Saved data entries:
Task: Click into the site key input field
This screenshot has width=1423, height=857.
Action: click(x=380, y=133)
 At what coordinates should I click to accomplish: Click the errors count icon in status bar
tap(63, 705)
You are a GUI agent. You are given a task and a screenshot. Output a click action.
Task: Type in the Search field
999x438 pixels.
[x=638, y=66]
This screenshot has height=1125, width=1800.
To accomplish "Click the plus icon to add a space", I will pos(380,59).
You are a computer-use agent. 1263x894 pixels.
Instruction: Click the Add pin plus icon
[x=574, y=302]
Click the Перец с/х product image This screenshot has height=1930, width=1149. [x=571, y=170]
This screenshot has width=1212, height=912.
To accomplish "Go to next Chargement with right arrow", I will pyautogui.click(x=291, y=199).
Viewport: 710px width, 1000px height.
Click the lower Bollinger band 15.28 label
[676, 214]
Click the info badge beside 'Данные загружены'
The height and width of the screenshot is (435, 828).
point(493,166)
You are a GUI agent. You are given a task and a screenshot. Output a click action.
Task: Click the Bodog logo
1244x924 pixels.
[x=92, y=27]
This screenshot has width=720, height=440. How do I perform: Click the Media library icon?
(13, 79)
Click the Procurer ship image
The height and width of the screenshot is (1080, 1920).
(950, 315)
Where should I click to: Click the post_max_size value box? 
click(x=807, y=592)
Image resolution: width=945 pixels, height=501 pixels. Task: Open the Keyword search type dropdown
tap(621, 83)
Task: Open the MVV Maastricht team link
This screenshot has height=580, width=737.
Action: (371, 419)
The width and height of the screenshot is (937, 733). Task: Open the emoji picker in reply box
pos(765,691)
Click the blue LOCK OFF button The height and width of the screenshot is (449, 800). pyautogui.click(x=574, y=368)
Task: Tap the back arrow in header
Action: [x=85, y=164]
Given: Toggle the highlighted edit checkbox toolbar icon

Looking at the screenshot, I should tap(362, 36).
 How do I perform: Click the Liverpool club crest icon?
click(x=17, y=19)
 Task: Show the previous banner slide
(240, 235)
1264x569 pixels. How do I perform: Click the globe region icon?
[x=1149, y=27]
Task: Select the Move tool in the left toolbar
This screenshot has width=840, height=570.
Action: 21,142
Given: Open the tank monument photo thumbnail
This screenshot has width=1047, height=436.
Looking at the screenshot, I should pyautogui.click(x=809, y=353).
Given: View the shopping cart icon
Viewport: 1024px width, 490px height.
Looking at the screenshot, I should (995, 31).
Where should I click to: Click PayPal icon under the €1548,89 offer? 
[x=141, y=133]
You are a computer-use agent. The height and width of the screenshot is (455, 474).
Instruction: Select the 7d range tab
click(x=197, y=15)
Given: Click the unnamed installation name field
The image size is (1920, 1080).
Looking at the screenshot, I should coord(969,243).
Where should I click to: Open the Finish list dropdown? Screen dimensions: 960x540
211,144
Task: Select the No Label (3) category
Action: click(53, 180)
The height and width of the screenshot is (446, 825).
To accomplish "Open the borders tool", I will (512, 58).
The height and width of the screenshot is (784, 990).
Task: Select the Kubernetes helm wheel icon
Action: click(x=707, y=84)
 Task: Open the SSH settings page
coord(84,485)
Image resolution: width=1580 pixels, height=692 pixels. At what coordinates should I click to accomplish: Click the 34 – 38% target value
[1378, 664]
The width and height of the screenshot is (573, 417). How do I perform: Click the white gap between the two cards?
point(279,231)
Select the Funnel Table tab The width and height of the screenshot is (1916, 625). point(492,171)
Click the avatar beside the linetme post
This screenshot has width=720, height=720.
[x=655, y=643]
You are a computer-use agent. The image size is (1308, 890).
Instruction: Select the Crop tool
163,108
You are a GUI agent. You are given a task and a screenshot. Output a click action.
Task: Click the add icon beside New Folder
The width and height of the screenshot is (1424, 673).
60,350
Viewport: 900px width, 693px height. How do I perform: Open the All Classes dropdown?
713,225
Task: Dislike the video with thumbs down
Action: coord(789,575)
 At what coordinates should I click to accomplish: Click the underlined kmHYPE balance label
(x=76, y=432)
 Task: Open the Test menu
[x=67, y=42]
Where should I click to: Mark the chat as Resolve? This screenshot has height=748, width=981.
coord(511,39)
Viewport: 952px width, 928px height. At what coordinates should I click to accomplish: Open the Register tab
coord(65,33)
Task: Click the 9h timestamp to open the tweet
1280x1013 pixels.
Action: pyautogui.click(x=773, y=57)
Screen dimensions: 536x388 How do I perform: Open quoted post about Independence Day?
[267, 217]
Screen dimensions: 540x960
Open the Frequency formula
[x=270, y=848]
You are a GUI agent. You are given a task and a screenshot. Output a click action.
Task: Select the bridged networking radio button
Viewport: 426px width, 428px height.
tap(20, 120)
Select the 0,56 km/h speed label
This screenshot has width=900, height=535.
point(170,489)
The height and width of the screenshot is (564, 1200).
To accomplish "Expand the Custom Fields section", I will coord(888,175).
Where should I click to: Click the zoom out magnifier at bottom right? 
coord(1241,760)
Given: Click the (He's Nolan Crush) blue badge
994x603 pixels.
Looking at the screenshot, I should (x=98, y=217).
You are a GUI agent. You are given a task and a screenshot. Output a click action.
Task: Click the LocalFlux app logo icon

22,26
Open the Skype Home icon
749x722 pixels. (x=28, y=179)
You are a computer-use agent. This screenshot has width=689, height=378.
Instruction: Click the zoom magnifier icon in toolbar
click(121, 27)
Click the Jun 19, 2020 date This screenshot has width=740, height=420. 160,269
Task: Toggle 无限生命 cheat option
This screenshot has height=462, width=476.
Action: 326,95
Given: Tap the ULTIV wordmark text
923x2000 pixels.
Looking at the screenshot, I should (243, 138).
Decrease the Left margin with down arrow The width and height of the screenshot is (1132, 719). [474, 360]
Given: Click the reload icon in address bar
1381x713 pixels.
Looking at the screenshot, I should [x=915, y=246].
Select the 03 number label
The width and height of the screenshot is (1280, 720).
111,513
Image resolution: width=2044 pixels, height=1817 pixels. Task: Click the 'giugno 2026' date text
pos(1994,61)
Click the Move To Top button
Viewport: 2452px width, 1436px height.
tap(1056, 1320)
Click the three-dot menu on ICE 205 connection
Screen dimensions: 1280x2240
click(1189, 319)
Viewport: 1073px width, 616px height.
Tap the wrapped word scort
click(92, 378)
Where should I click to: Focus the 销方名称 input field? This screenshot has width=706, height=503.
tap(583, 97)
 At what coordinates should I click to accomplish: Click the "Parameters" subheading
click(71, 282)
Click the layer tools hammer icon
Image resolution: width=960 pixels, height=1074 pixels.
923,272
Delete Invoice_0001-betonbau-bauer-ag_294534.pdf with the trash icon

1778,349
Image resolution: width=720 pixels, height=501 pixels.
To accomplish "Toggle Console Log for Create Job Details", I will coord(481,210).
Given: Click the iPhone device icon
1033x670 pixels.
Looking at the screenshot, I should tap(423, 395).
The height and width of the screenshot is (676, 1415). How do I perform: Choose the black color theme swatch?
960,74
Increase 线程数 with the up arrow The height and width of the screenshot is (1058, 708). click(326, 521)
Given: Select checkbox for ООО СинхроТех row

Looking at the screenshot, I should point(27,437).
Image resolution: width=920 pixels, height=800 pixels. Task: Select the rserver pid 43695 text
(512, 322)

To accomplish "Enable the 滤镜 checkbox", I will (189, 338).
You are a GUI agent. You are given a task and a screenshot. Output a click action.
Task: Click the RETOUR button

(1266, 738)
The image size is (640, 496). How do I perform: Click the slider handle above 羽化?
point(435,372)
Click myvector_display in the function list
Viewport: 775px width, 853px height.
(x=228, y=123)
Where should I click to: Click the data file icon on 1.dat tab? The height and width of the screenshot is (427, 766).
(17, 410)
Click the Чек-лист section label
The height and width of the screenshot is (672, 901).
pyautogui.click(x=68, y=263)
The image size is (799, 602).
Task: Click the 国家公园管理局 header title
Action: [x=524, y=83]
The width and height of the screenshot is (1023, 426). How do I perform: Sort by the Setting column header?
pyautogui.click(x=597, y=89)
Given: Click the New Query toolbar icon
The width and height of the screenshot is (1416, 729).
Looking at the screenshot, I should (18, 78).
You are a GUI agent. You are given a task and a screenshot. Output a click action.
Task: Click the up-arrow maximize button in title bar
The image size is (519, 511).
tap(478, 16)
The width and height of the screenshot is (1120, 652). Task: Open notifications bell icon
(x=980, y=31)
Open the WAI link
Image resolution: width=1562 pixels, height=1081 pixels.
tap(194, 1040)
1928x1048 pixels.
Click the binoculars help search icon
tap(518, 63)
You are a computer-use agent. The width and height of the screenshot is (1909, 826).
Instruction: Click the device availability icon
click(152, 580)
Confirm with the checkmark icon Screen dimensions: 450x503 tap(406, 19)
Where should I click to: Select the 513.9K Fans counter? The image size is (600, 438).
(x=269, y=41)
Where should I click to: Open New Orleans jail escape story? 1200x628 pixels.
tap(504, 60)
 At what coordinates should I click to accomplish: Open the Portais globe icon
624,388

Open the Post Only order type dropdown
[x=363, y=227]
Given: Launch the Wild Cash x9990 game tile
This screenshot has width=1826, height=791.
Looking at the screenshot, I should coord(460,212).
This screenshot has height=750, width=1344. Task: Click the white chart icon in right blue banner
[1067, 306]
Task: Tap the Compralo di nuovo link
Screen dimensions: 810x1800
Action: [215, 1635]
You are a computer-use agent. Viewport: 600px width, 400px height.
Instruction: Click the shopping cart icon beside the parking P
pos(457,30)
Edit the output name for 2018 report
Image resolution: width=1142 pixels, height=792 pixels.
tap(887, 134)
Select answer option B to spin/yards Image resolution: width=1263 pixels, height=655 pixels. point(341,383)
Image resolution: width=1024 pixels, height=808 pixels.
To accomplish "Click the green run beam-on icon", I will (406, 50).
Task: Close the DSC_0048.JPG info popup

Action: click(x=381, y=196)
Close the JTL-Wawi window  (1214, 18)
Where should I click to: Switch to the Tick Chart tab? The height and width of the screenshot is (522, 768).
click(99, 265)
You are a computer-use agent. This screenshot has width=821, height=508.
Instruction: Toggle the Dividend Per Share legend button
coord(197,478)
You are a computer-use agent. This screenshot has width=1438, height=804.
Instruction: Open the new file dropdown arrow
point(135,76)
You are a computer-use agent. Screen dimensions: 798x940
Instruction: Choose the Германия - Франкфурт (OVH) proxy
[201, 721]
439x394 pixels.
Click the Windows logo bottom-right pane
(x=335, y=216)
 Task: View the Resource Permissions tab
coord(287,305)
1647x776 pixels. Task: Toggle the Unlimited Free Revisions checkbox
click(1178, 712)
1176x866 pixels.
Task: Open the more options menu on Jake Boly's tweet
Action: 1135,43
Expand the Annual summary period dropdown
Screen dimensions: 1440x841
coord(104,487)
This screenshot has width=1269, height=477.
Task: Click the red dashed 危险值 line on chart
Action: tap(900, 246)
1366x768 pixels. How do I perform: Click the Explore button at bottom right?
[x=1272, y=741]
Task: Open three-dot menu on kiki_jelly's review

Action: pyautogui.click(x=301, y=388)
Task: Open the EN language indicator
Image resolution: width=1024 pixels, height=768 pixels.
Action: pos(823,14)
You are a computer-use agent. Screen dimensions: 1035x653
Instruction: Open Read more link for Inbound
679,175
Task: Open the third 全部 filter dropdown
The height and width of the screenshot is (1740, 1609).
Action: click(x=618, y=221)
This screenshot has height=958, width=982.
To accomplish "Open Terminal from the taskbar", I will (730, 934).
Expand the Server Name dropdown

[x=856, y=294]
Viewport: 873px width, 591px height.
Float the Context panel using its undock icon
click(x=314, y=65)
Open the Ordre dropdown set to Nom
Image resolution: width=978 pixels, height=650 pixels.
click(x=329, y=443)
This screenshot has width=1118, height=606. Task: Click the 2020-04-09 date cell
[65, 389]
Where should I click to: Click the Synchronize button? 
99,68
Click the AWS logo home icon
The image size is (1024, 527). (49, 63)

→ **Aim of the task**:
Return the span of lines in the data above that opens at the line with "This screenshot has width=1826, height=791." and closes at the line with "has width=821, height=508.", exactly, ends included, nothing else.

→ **Response below**:
This screenshot has width=1826, height=791.
Looking at the screenshot, I should coord(460,212).
This screenshot has height=750, width=1344. Task: Click the white chart icon in right blue banner
[1067, 306]
Task: Tap the Compralo di nuovo link
Screen dimensions: 810x1800
Action: [215, 1635]
You are a computer-use agent. Viewport: 600px width, 400px height.
Instruction: Click the shopping cart icon beside the parking P
pos(457,30)
Edit the output name for 2018 report
Image resolution: width=1142 pixels, height=792 pixels.
tap(887, 134)
Select answer option B to spin/yards Image resolution: width=1263 pixels, height=655 pixels. point(341,383)
Image resolution: width=1024 pixels, height=808 pixels.
To accomplish "Click the green run beam-on icon", I will (406, 50).
Task: Close the DSC_0048.JPG info popup

Action: click(x=381, y=196)
Close the JTL-Wawi window  (1214, 18)
Where should I click to: Switch to the Tick Chart tab? The height and width of the screenshot is (522, 768).
click(99, 265)
You are a computer-use agent. This screenshot has width=821, height=508.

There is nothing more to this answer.